══ Given information

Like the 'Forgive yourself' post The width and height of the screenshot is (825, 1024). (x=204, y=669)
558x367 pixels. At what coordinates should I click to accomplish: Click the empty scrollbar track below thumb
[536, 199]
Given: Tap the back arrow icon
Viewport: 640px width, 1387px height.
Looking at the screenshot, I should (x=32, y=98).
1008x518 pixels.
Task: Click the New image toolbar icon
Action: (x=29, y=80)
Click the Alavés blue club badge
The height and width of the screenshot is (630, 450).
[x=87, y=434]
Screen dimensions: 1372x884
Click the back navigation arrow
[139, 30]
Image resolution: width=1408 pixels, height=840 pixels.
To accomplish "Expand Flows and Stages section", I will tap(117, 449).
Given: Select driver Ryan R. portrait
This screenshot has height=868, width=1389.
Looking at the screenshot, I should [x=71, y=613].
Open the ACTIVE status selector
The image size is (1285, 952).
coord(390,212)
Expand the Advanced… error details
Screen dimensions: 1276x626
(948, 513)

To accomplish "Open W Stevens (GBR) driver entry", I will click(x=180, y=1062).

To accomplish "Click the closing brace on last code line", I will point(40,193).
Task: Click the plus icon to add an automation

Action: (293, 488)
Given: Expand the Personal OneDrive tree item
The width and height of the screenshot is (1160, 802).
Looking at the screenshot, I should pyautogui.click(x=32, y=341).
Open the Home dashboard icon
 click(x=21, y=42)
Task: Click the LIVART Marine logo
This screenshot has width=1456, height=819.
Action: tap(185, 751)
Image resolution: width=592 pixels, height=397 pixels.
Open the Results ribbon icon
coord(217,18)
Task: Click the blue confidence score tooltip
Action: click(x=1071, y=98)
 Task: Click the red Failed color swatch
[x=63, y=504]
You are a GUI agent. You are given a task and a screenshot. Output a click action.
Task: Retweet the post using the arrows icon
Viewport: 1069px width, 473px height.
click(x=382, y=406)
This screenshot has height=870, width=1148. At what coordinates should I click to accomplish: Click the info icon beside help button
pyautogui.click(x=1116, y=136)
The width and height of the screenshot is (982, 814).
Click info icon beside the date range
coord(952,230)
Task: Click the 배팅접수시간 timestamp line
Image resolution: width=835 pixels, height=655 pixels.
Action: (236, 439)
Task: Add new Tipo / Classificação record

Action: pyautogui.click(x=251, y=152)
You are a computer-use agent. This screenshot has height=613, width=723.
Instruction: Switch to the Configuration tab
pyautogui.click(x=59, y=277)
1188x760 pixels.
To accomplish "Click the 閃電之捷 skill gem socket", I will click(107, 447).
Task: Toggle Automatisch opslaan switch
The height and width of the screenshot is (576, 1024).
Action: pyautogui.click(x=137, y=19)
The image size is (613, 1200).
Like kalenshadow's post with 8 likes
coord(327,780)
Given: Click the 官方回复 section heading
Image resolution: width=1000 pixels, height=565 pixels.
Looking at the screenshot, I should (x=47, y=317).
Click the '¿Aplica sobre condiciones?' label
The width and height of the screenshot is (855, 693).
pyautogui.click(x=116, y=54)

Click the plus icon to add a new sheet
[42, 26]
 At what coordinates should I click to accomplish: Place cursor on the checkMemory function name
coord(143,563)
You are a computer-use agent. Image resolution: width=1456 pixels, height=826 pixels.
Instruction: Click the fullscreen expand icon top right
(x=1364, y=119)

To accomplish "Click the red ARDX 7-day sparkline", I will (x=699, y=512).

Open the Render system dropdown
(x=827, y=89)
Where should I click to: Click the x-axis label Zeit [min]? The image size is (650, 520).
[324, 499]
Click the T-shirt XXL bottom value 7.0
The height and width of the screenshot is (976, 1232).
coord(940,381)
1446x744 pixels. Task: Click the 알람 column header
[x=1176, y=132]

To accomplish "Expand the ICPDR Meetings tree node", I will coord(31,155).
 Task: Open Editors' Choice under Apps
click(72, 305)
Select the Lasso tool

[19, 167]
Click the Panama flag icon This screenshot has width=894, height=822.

════

- _Task_
Would you output the full listing exactly as it stands?

- _Written answer_
Like the 'Forgive yourself' post The width and height of the screenshot is (825, 1024). (x=204, y=669)
558x367 pixels. At what coordinates should I click to accomplish: Click the empty scrollbar track below thumb
[536, 199]
Given: Tap the back arrow icon
Viewport: 640px width, 1387px height.
Looking at the screenshot, I should (x=32, y=98).
1008x518 pixels.
Task: Click the New image toolbar icon
Action: (x=29, y=80)
Click the Alavés blue club badge
The height and width of the screenshot is (630, 450).
[x=87, y=434]
Screen dimensions: 1372x884
Click the back navigation arrow
[139, 30]
Image resolution: width=1408 pixels, height=840 pixels.
To accomplish "Expand Flows and Stages section", I will tap(117, 449).
Given: Select driver Ryan R. portrait
This screenshot has height=868, width=1389.
Looking at the screenshot, I should [x=71, y=613].
Open the ACTIVE status selector
The image size is (1285, 952).
coord(390,212)
Expand the Advanced… error details
Screen dimensions: 1276x626
(948, 513)

To accomplish "Open W Stevens (GBR) driver entry", I will click(x=180, y=1062).

To accomplish "Click the closing brace on last code line", I will point(40,193).
Task: Click the plus icon to add an automation

Action: (293, 488)
Given: Expand the Personal OneDrive tree item
The width and height of the screenshot is (1160, 802).
Looking at the screenshot, I should pyautogui.click(x=32, y=341).
Open the Home dashboard icon
 click(x=21, y=42)
Task: Click the LIVART Marine logo
This screenshot has width=1456, height=819.
Action: tap(185, 751)
Image resolution: width=592 pixels, height=397 pixels.
Open the Results ribbon icon
coord(217,18)
Task: Click the blue confidence score tooltip
Action: click(x=1071, y=98)
 Task: Click the red Failed color swatch
[x=63, y=504]
You are a GUI agent. You are given a task and a screenshot. Output a click action.
Task: Retweet the post using the arrows icon
Viewport: 1069px width, 473px height.
click(x=382, y=406)
This screenshot has height=870, width=1148. At what coordinates should I click to accomplish: Click the info icon beside help button
pyautogui.click(x=1116, y=136)
The width and height of the screenshot is (982, 814).
Click info icon beside the date range
coord(952,230)
Task: Click the 배팅접수시간 timestamp line
Image resolution: width=835 pixels, height=655 pixels.
Action: (236, 439)
Task: Add new Tipo / Classificação record

Action: pyautogui.click(x=251, y=152)
You are a computer-use agent. This screenshot has height=613, width=723.
Instruction: Switch to the Configuration tab
pyautogui.click(x=59, y=277)
1188x760 pixels.
To accomplish "Click the 閃電之捷 skill gem socket", I will click(107, 447).
Task: Toggle Automatisch opslaan switch
The height and width of the screenshot is (576, 1024).
Action: pyautogui.click(x=137, y=19)
The image size is (613, 1200).
Like kalenshadow's post with 8 likes
coord(327,780)
Given: Click the 官方回复 section heading
Image resolution: width=1000 pixels, height=565 pixels.
Looking at the screenshot, I should (x=47, y=317).
Click the '¿Aplica sobre condiciones?' label
The width and height of the screenshot is (855, 693).
pyautogui.click(x=116, y=54)

Click the plus icon to add a new sheet
[42, 26]
 At what coordinates should I click to accomplish: Place cursor on the checkMemory function name
coord(143,563)
You are a computer-use agent. Image resolution: width=1456 pixels, height=826 pixels.
Instruction: Click the fullscreen expand icon top right
(x=1364, y=119)

To accomplish "Click the red ARDX 7-day sparkline", I will (x=699, y=512).

Open the Render system dropdown
(x=827, y=89)
Where should I click to: Click the x-axis label Zeit [min]? The image size is (650, 520).
[324, 499]
Click the T-shirt XXL bottom value 7.0
The height and width of the screenshot is (976, 1232).
coord(940,381)
1446x744 pixels. Task: Click the 알람 column header
[x=1176, y=132]

To accomplish "Expand the ICPDR Meetings tree node", I will coord(31,155).
 Task: Open Editors' Choice under Apps
click(72, 305)
Select the Lasso tool

[19, 167]
Click the Panama flag icon This screenshot has width=894, height=822.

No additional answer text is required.